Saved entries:
※ ※ ※

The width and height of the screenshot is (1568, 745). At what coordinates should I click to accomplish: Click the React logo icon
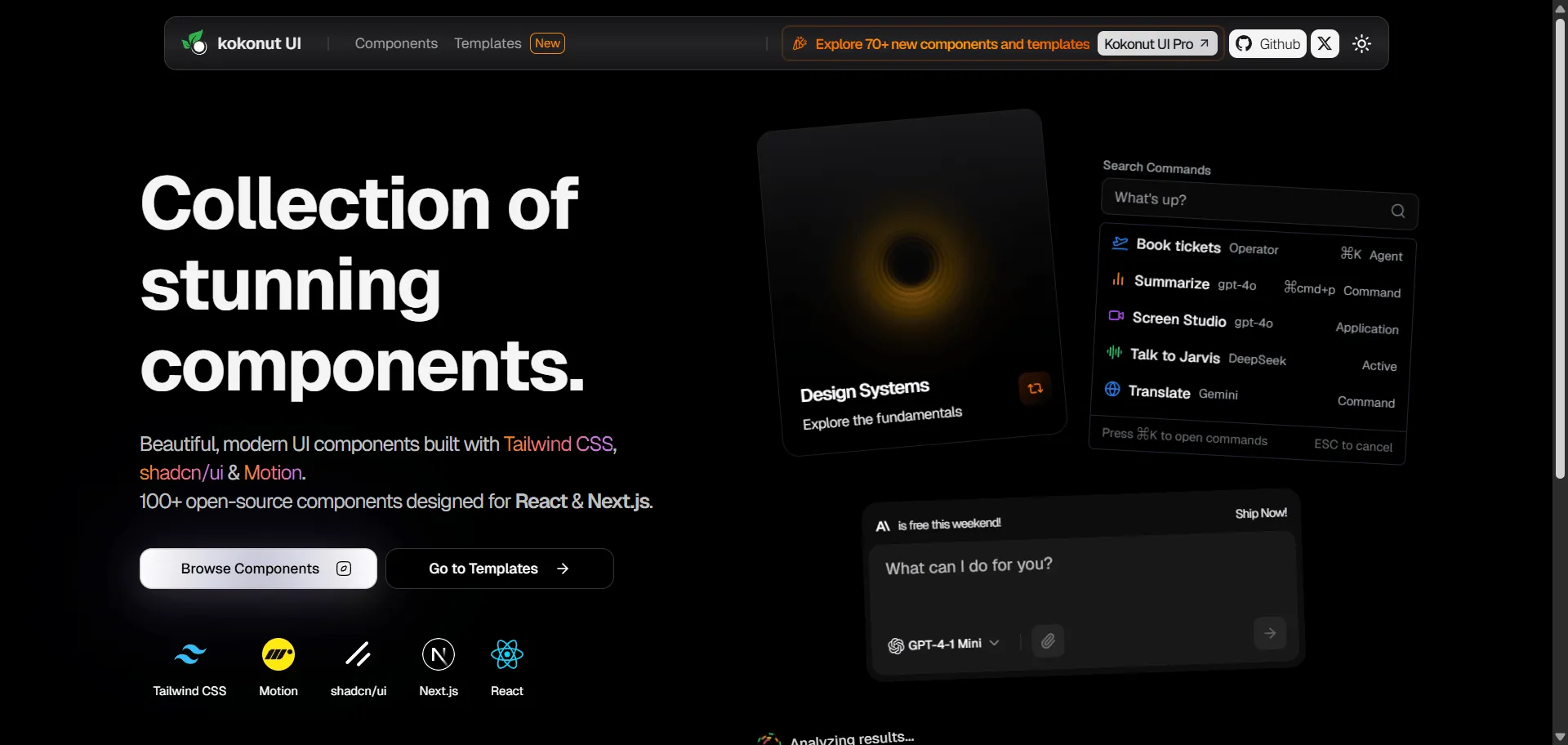(x=507, y=654)
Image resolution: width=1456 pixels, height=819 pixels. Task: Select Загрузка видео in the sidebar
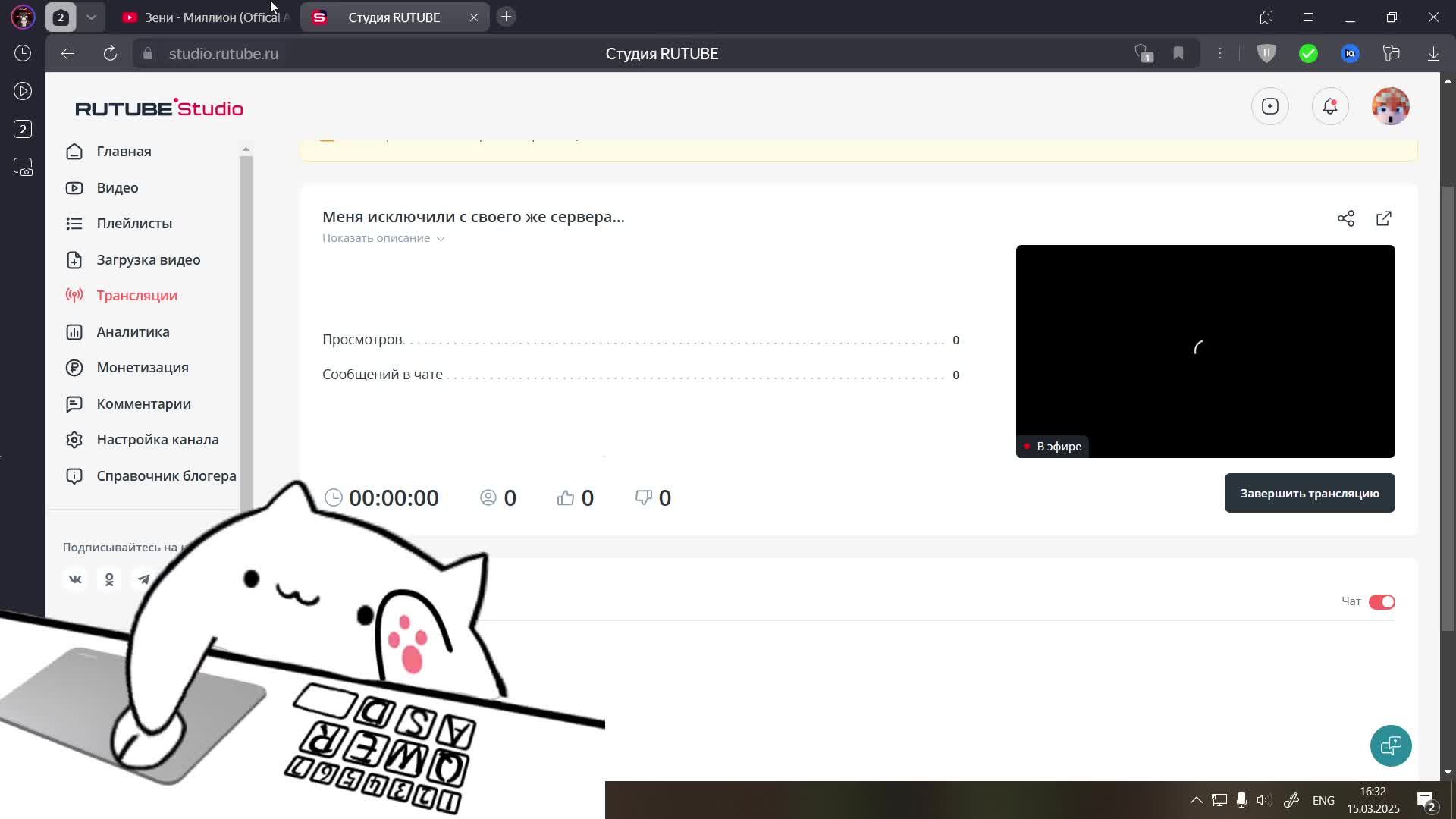tap(148, 259)
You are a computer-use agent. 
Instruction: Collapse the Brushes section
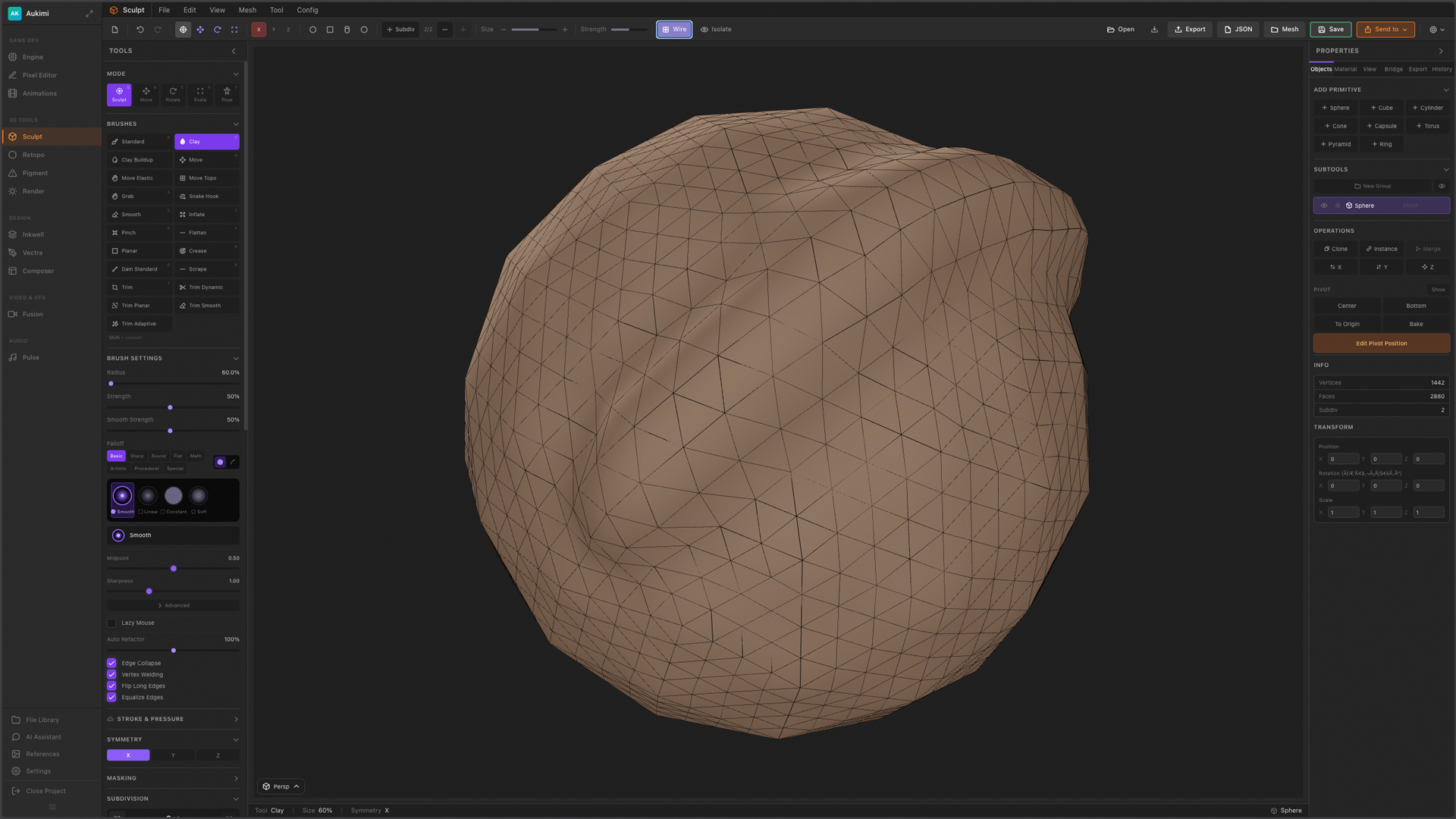(236, 124)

※ ※ ※

WORK ORDER: Only an exact copy of the entries, with no pictures, is expected as the answer.

WRITTEN RESPONSE:
The width and height of the screenshot is (1568, 745). At what coordinates should I click to accomplish: Click the React logo icon
(x=507, y=654)
Image resolution: width=1456 pixels, height=819 pixels. Task: Select Загрузка видео in the sidebar
tap(148, 259)
You are a computer-use agent. 
Instruction: Collapse the Brushes section
(236, 124)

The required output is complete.